È il punto che nessun bollettino mette in evidenza: il caldo non colpisce a caso. Colpisce gli anziani soli nelle case senza condizionatore e chi non può permettersi di smettere di lavorare. Le ordinanze regionali che vietano l’attività nei campi nelle ore centrali, in genere dalle 12.30 alle 16, esistono, ma restano largamente disattese dove il lavoro è ricattabile e il controllo assente. A livello nazionale il governo è intervenuto solo ora: con il decreto Infrastrutture ha reintrodotto, dal primo luglio, lo stop al lavoro nelle fasce più a rischio e la cassa integrazione in deroga per le categorie più esposte.
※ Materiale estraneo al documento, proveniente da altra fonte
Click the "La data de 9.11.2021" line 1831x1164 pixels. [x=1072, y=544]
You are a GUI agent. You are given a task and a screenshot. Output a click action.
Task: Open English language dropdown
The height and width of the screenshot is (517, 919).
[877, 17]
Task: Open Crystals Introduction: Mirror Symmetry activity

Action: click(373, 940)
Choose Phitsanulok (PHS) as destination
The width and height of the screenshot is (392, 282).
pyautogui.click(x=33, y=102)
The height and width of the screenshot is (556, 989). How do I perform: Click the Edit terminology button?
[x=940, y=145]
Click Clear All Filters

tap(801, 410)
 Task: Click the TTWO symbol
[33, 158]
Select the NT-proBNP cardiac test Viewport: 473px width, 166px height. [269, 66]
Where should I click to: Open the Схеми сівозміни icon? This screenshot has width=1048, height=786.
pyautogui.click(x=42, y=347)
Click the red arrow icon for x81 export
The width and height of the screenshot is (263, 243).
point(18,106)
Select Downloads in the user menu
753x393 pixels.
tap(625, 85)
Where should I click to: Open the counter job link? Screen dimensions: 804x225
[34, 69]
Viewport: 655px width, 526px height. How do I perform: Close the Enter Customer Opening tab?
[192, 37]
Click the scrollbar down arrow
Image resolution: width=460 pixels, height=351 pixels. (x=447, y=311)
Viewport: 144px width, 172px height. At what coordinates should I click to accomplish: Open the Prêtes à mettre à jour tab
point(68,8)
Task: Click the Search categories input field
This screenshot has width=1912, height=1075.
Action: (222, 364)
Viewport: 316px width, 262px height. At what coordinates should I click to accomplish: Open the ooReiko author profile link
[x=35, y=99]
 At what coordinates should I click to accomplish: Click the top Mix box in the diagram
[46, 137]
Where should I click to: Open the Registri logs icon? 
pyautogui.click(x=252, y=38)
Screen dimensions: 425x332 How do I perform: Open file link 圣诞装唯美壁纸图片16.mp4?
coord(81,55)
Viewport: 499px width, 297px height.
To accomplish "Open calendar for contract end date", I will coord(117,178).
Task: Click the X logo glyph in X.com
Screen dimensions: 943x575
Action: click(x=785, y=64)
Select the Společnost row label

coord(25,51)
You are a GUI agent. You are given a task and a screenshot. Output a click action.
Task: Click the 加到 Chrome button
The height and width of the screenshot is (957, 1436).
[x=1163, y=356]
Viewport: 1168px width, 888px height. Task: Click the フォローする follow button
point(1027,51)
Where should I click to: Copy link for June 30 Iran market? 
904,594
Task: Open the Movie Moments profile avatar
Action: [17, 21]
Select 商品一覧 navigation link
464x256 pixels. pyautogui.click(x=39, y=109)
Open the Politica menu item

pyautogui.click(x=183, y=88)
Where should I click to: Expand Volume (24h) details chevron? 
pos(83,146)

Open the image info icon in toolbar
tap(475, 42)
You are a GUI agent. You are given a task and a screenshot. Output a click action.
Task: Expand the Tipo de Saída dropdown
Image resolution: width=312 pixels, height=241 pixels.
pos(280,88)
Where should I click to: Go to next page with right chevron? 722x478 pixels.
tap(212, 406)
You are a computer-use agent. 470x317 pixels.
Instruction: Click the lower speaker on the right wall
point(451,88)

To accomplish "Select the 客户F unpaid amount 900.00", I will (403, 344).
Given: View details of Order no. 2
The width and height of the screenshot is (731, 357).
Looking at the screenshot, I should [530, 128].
Per i sindacati è troppo poco e troppo tardi: la Cgil, con Francesca Re David, lo giudica «tardivo e con un finanziamento insufficiente», la Fillea chiede «una legge organica» contro un governo che insegue l’emergenza invece di prevenirla. Una misura che entra in vigore domani, mentre i morti sono di ieri.

L’allarme dell’Oms

Va segnalato che lunedì il capo del dipartimento Prevenzione del Ministero della Salute, Maria Rosaria Campitiello, aveva dichiarato: «Ad oggi in Italia non registriamo un picco o un aumento di mortalità per il caldo oltre i 65 anni». E ha messo in chiaro il punto di metodo: i dati Oms «sono dati di stima, una proiezione statistica sulla mortalità prevista», mentre quelli del Ministero «sono dati reali su quanti decessi ci sono stati effettivamente».

La riunione d’emergenza

Per fare il punto sull’emergenza in tutta Europa, Kluge ha convocato per lunedì 6 luglio una riunione straordinaria. Non è un vertice dell’Unione europea. Al tavolo siederanno i responsabili nazionali per le emergenze, l’ambiente e il clima dei 53 Stati che compongono la Regione europea dell’Oms. Un perimetro ben più ampio dei confini comunitari.

L’ordine del giorno è basato su cosa abbiamo imparato, se siamo pronti per la prossima estate e come può l’organizzazione fare di più. Sul fronte propriamente comunitario, intanto, i ministri dell’Ambiente si sono limitati a incontrarsi a Lussemburgo, mentre i Verdi europei hanno chiesto, senza ottenerlo, un vertice straordinario dei capi di governo.

I numeri continentali danno la misura del fenomeno: oltre 1.300 morti in eccesso in Europa dal 21 giugno secondo l’Oms, più di 300 in Spagna in pochi giorni, circa mille decessi in più in Francia tra il 24 e il 27 giugno, con oltre 122mila interventi di ambulanza nei giorni di picco. In Italia, dal primo luglio, le città con il bollino rosso salgono a 25, contro le 18 del fine settimana scorso.

Kluge insiste su un dato che smonta la retorica della fatalità: la prevenzione funziona, e i suoi effetti si misurano. Senza le misure di adattamento già in atto, nel 2023 i morti per caldo in Europa sarebbero stati l’80% in più e il doppio per gli over 80. Eppure più della metà dei Paesi europei non dispone ancora di un piano d’azione completo. Circa il 60% dei ricoveri di questi giorni ha riguardato persone sopra i 75 anni, e molti, avverte l’Oms, erano evitabili.

Restano allora gli strumenti minimi, dai piani caldo all’allerta precoce fino a una telefonata a un vicino anziano. E resta la domanda che nessuna riunione tecnica può sciogliere. Quanto a lungo continueremo a chiamare «emergenza» ciò che è ormai la normalità di ogni estate.